Apparently, there has been a large study in California; 80-100 small animals (mostly dogs, cats) that have received the treatment with tumor removal. They have had a 90-95 percent success rate, with only one case of tumor regrowth. In general, these are results that are typically not seen in clinical trials, so with that said, it is a very viable option.
While the Cisplatin is a very potent anti-tumor drug, the delivery system places it right on the tumor site and thus requires a fraction of the medication that would be given through more traditional methods (by mouth or through injection).
To put it in perspective, if every bead released every drop of medication at once, it would be less than *one* oral/intravenous dose of cisplatin previously used in treatment for animals. The release of the capsules is 4-6 weeks, just to add to the safety picture.
Dr. Royer mentioned that they have just completed the small mammal study and will be taking this information out in this seasons’ round of veterinary medical meetings, and this fall to the Vet schools. He personally had come to the Surgical clinic where my dog was to undergo amputation because it is one of the larger and more reputable centers on the East coast. I did know before I had called him, but he had personally consulted on my dog with the surgeon. What a stroke of luck!!!
She is a record… 32 beads implanted in a dog. The most that has ever been done in total is 40 in a horse. (Gretta is a petite Rottie at 82 pounds…still not the size of a horse!!!). My surgeon has another Great Dane scheduled tomorrow, so he’s getting a handful of experience this week!

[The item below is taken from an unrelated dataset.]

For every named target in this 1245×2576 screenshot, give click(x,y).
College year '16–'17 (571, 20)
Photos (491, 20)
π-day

Lets see how Gretta recovers… she’s still got some recovery over the next 2-3 weeks.
September 13, 2008
Just a quick update. Gretta is recovering from the surgery, but has some post-op complications with infections. She is 16 days out, stable. Her prognosis is good, but right now she is still limited in her mobility, and we are challenged by managing her with the open wounds and infections from the surgery. Still, a huge difference from loss of a limb, but it has been challenging.
November 17, 2008
We had a bit of a set back. Gretta had pretty serious infections following the surgery, and about day 14 she became immobile and non-responsive. With all that said, we were able to pull her through just fine. She did develop MRSA (which is an antibiotic-resistant infection). She required 30 plus days of antibiotics, and Day 14-28 she was on 4 antibiotics, including treatment for the MRSA. Dogs don’t get MRSA very often, so I had to convince my vet to treat the MRSA (he wanted to wait to get cultures for 5 days). I believe if we had waited for the culture to come back, we would not have Gretta with us right now.

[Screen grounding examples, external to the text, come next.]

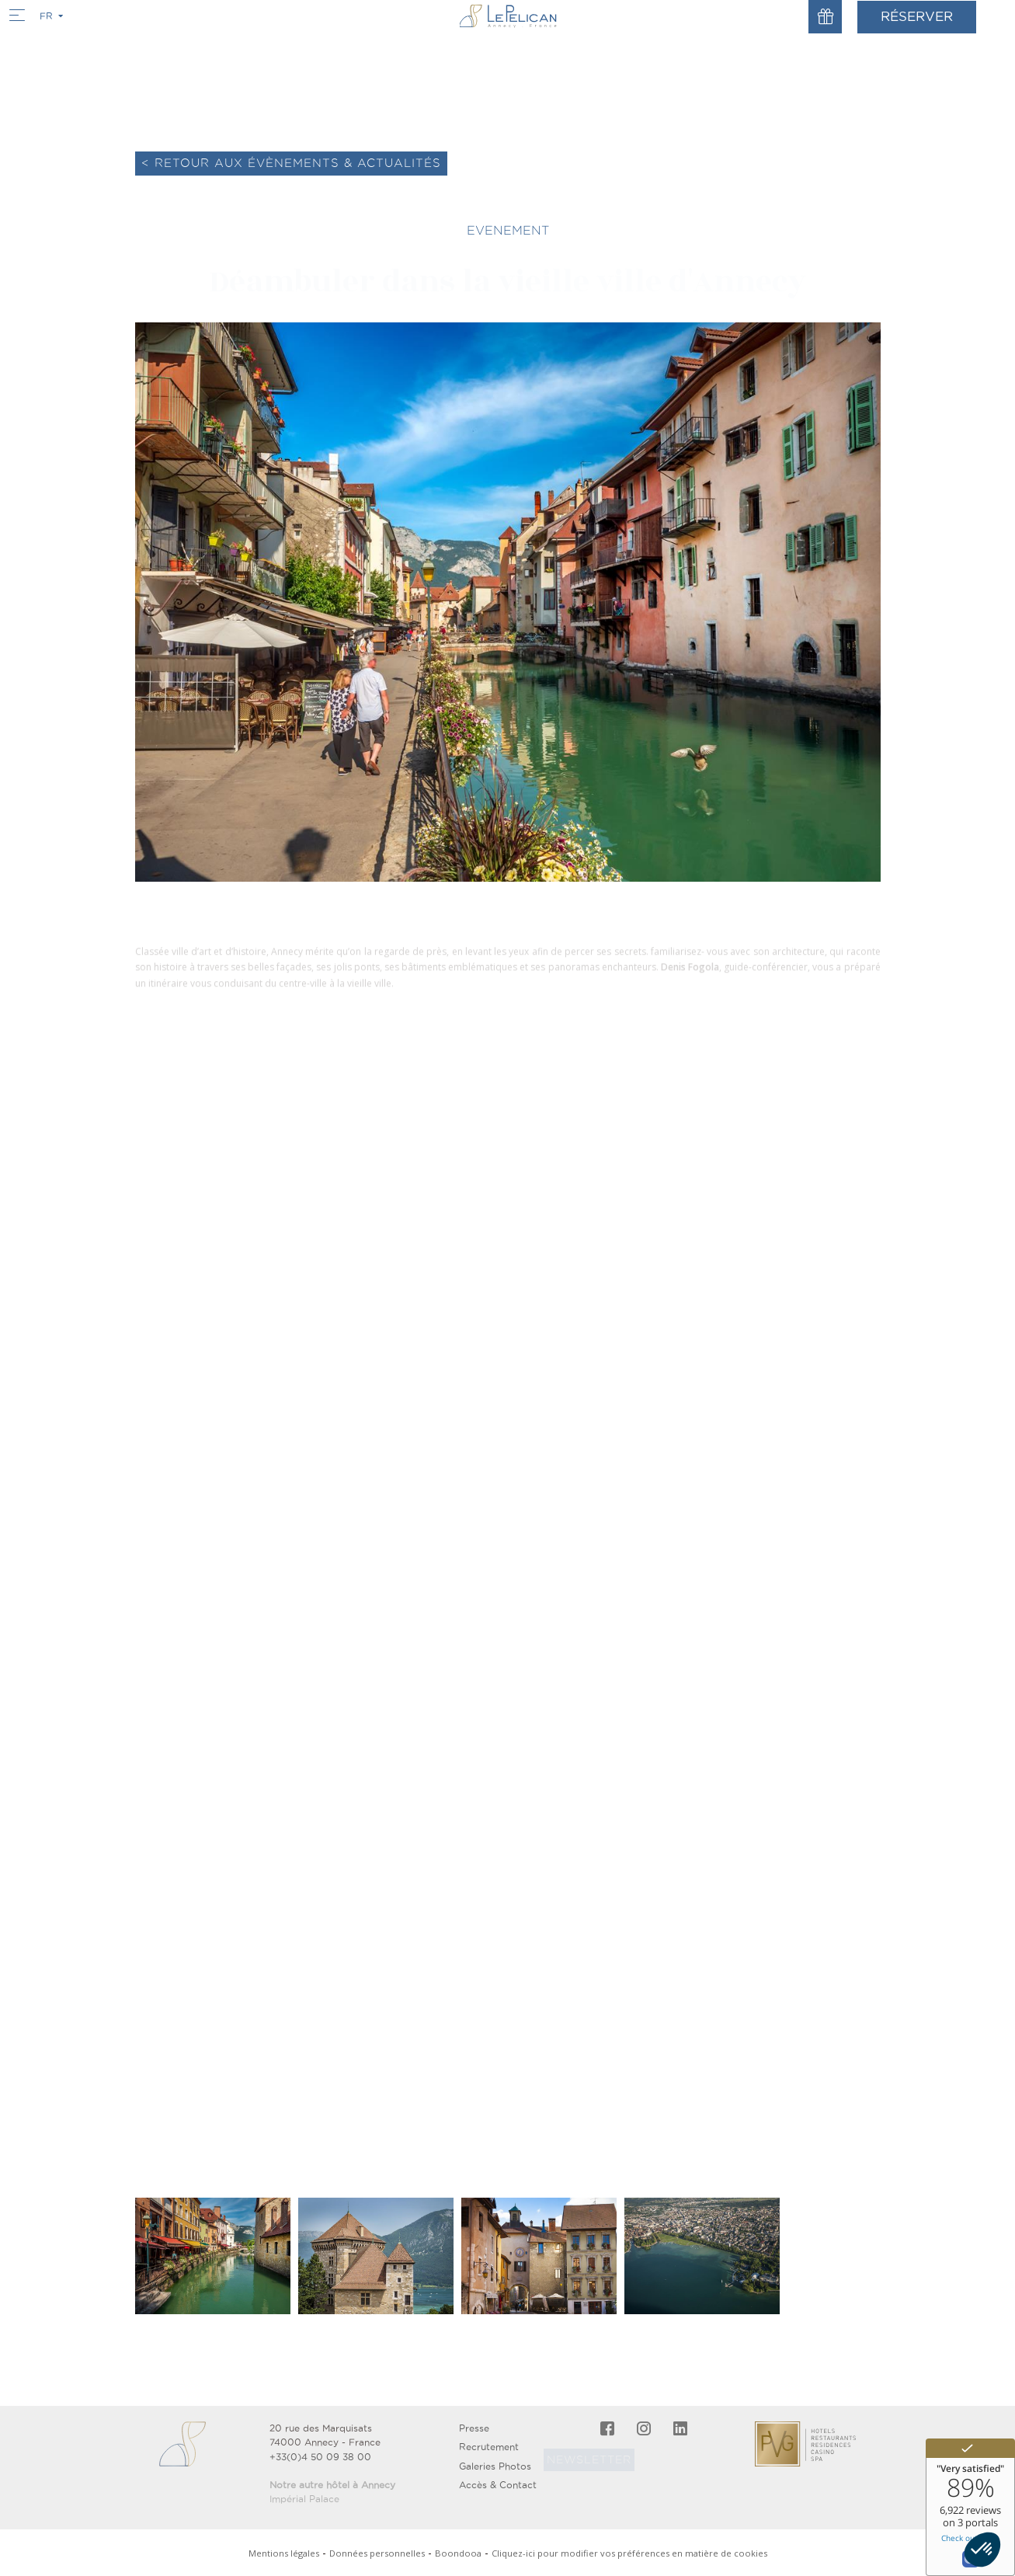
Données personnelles (377, 2553)
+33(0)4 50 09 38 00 (320, 2457)
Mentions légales (284, 2553)
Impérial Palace (304, 2499)
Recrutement (489, 2447)
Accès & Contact (498, 2485)
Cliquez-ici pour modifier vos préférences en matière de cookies (629, 2553)
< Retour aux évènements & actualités (291, 162)
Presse (474, 2428)
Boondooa (458, 2553)
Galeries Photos (495, 2466)
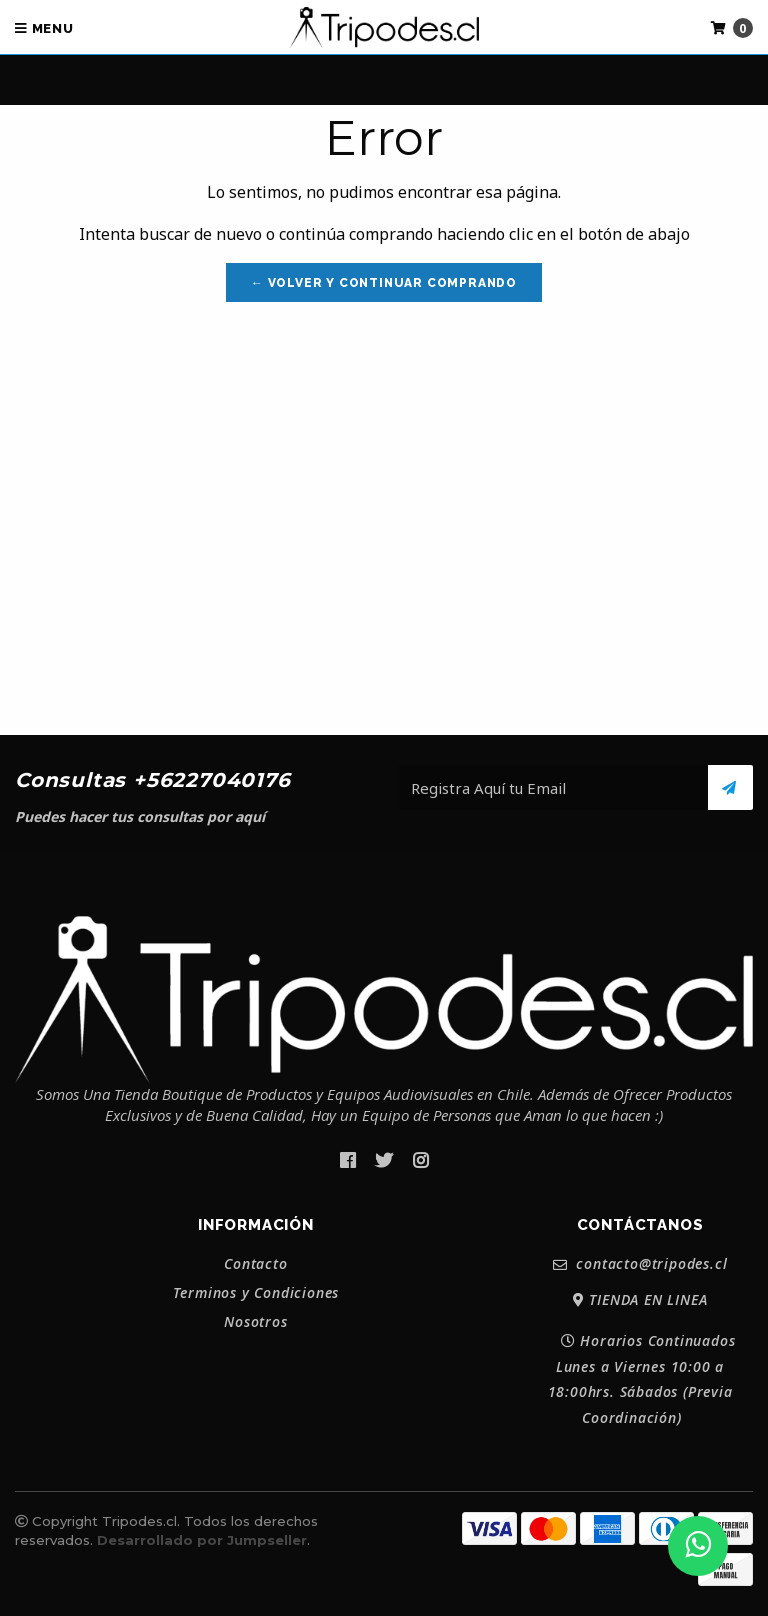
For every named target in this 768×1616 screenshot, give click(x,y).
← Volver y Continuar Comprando (384, 283)
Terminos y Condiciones (256, 1293)
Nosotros (255, 1322)
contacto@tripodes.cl (640, 1264)
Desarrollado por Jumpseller (202, 1540)
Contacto (255, 1264)
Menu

With all that said, she is now post-op 90 days, and is recovered from the surgery. The next test will be whether the tumor comes back.
February 10, 2009
We’ve been holding off to see what the real outcome of the surgery will be…. while it saved her leg, the real issue is whether the tumor comes back.
She has follow-up in a few weeks. We do think there is already something that might be growing back, however, we should have the vet check it before we say it is the cancer.
The overall surgery and follow-up cost about $4,000.00…. not too much for a dog you love, but if the beads don’t prevent regrowth, then we are back to the reality of removing the leg. She almost died once in the post op period (as my note says below). If I weren’t a medical person, with access to high end infectious disease consultation, she would have died.
The real outcome is prevention of regrowth, and we are still watching her closely.
Jami, thanks for sharing your story. We wish Miss Gretta a full recovery, and give she and Jame “paws up!” for participating in this new treatment, which we hope will continue to help more dogs affected with osteosarcoma.